The genius of this story (and the rabbis) was in recognizing the individual nature of conflict.  Ideology, warfare, rebellion all start somewhere and frequently that start is from a single chaotic and personal act.  While your middle school history teacher taught you up how the Balkans were a powderkeg, and the entangling alliances were a setup for war, it wasn’t until the assassination of an archduke that the war began.
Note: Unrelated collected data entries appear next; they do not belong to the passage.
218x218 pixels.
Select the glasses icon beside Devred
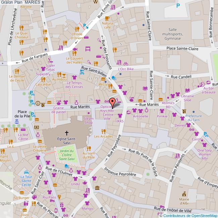[192, 129]
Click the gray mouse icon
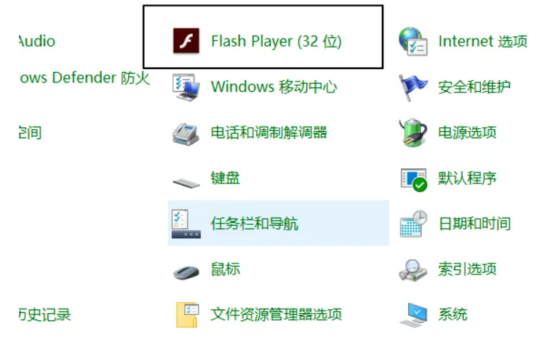 [x=186, y=272]
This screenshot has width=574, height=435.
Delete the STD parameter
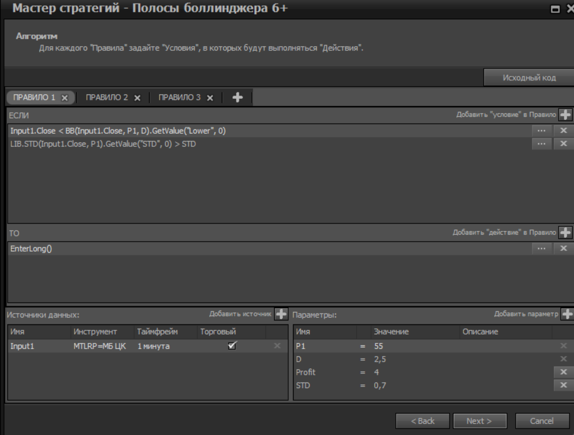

The rabbis use this story to teach that while Solomon’s Temple was destroyed because of “serious” sins like murder, idolatry and incest; the Second Temple was destroyed because of “baseless hatred”, sinat chinam.  Rabbi Daniel Gordis, quoting Rabbi Joseph Telushkin wonders why, if the sins of the First Temple were seemingly so much greater than the sins of the Second, was the First Temple rebuilt after only 70 years, while the Second Temple has yet to be rebuilt.
(Source:http://www.tabletmag.com/jewish-news-and-politics/107449/sinning-against-each-other)
Rabbi Telushkin uses the answer from his own teacher, Rabbi Aharon Kreiser, said

“that baseless hatred, dismissive attitudes, and communal rancor are different. They are the sorts of actions for which we can always find explanations and justifications, and so, we never really confront the fact that we’ve sinned. This is why, Rabbi Kreiser said, the Temple that was destroyed because of baseless hatred has never been rebuilt.”

So to make a short story long, the reason I love this story is its humanity.  It teaches a difficult lesson, makes it clearer, but it also makes us think.  Was the sin the hatred between Kamtza and Bar Kamtza and their host?  Was the sin the rabbis keeping their mouths shut when they should have prevented the undue embarrassment?  Was the sin the destruction of the sacrifice? Or the refusal to offer it?

The sin was all of the above.  It was compound interest on poor choices.  Our tradition teaches that mitzvah goreret mitzvah, averah goreret averah (מצווה גוררת מצווה; עברה גוררת עברה.) "one good deed will bring another good deed, one transgression will bring another transgression."

May we always choose the path of mitzvot and find the holiness of community.